Los expedicionarios de Gálvez habían sometido a la cantonal Torrevieja a extorsión el 22 de julio al retornar a su base de Cartagena. El 30 del mismo mes atacarían con éxito Orihuela. El 27 de septiembre sí abrirían fuego desde sus naves contra Alicante, donde el ministro Maisonnave les opuso resistencia al frente de fuerzas regladas y milicianas. Las seis horas de bombardeo no consiguieron vivificar su mortecina causa.

Sin el peso del republicanismo más autoritario el grueso de los Voluntarios de la Libertad no hubiera sido capaz de imponerse a los cantonalistas. Las redes interclasistas tendidas alrededor de los seguidores de Maisonnave acreditaron su eficacia, recibiendo la ayuda interesada de los grupos más conservadores. El cantonalismo ni supo ni pudo utilizar en su provecho el patriotismo local de la Terreta, tan exaltado por Maisonnave. Se conceptuó la irrupción en Alicante de cantonalistas del resto de la provincia de intromisión ajena en los asuntos particulares de la ciudad. La coacción de la Victoria agravó el sentimiento de humillación forastera, animando a la resistencia. El Cantón no se imponía a fuerza de expediciones militares.

Alicante, punta de lanza de la reacción republicana.

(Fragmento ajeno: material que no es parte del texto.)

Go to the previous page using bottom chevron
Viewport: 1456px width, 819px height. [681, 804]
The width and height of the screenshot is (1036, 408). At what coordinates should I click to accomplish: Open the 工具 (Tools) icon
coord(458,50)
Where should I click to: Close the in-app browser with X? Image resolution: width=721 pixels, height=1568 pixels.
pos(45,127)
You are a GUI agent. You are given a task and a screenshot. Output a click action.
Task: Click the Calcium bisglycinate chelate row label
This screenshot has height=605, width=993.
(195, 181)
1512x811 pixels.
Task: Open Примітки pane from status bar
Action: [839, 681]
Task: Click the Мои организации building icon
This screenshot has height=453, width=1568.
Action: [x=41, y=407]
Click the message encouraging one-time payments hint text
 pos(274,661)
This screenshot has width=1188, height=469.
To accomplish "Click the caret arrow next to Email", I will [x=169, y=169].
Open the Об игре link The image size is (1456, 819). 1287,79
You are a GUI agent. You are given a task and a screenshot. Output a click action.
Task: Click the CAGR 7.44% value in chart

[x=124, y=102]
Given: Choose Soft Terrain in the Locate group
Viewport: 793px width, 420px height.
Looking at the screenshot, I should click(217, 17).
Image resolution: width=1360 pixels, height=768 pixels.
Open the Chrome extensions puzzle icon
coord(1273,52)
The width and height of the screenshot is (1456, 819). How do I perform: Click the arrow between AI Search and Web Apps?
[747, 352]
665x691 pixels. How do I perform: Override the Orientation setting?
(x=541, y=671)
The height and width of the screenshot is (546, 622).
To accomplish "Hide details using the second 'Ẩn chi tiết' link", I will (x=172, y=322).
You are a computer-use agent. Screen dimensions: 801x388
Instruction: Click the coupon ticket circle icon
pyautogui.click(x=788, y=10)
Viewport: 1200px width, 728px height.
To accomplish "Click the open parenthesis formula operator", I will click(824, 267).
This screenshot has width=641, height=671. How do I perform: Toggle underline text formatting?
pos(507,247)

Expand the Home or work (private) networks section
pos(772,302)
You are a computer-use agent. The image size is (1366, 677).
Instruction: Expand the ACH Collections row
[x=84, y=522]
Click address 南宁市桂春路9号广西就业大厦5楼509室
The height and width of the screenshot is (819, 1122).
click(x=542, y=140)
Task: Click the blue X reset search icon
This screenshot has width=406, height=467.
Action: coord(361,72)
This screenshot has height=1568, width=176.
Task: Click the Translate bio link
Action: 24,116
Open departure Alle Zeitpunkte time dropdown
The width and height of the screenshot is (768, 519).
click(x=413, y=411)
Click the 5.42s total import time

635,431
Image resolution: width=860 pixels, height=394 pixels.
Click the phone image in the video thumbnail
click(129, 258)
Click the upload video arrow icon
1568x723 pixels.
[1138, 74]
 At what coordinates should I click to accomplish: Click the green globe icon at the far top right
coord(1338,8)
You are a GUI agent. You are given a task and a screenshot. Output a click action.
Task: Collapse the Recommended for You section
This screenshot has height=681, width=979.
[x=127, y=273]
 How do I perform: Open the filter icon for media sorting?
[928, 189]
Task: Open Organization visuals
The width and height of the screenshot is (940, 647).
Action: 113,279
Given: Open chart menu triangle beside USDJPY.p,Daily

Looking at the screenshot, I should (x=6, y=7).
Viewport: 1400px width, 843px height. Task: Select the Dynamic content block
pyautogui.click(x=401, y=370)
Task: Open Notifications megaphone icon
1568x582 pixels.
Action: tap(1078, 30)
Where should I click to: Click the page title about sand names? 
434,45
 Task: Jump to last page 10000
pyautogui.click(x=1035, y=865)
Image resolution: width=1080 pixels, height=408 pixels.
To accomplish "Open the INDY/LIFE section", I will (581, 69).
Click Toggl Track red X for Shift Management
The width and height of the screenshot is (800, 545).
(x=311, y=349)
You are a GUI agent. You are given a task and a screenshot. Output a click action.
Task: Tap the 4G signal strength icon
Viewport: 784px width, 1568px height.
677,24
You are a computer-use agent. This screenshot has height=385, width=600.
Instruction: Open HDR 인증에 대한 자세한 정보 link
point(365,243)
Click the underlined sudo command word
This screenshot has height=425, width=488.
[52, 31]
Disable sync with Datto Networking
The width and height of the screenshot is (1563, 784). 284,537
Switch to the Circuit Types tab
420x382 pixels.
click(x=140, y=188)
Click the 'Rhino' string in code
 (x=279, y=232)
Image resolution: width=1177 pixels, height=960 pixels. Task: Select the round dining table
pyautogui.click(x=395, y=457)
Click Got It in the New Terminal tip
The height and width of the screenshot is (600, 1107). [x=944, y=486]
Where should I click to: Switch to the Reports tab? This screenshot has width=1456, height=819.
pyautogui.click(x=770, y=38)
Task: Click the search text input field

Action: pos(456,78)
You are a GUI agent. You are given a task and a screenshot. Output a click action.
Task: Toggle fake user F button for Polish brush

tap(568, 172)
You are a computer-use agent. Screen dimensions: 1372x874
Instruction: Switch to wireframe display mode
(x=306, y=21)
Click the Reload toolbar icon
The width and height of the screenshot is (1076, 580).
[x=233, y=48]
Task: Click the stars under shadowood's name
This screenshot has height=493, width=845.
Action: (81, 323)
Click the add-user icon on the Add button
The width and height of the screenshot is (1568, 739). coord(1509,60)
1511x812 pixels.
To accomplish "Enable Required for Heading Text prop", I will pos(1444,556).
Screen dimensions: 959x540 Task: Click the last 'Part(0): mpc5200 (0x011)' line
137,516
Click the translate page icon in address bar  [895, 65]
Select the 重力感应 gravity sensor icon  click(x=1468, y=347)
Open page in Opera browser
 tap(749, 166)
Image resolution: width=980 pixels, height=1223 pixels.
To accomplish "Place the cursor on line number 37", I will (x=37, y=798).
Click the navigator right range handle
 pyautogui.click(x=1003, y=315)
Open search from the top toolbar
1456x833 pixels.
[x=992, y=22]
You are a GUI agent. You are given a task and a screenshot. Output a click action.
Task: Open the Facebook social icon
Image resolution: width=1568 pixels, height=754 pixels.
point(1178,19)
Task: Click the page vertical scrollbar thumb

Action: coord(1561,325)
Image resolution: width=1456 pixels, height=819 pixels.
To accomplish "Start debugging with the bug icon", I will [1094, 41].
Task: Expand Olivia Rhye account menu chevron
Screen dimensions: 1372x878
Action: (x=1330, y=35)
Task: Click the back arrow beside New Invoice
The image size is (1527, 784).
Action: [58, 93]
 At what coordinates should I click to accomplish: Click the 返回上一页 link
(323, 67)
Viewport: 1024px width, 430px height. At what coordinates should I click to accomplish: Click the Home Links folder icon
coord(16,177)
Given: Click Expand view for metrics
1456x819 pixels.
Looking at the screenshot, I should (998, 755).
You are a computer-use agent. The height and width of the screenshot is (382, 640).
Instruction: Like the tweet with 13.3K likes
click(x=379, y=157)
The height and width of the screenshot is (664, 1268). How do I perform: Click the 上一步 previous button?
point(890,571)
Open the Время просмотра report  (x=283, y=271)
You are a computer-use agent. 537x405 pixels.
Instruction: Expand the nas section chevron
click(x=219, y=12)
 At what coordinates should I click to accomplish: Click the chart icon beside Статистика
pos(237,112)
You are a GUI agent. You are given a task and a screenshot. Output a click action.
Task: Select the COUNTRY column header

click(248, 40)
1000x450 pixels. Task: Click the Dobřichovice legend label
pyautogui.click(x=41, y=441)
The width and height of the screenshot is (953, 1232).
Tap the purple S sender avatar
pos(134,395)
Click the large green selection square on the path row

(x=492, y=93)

El fracaso cantonalista ante Alicante descubrió los puntos débiles de aquella revolución federalista. Maisonnave tuvo la inteligencia de presentarla como el modelo de la sensatez republicana en España ante el aventurerismo de los piratas de Cartagena. Todo ello reportó beneficios políticos y económicos muy pasajeros. Los ingresos de la renta de aduanas en la provincia de Alicante así lo acreditan:

Ejercicio presupuestario//Rdto. en ptas//Índice

1870-71//2.133.496//100
1871-72//2.509.312//117
1872-73//3.025.653//142
1873-74//5.354.243//251
1874-75//3.926.056//184

Cartagena dispuso de una fábrica de desplatación y de notables reservas de metal para acuñar moneda y comprar en la Argelia francesa. Dada su inferioridad, las naves obedientes a Madrid no bloquearon con eficacia sus comunicaciones, y patronos y contrabandistas de varias nacionalidades hicieron negocio en el Cantón. Sin embargo, su aislamiento terminal, los problemas de la Valencia cantonalista y la incidencia del carlismo en los puertos del Norte terminó por repercutir favorablemente en el comercio provincial alicantino en 1873-74, dentro de un ambiente de recuperación económica progresiva. Del Cantón de Alicante quedó el sobresaltado recuerdo de su fugacidad en la España de la Restauración.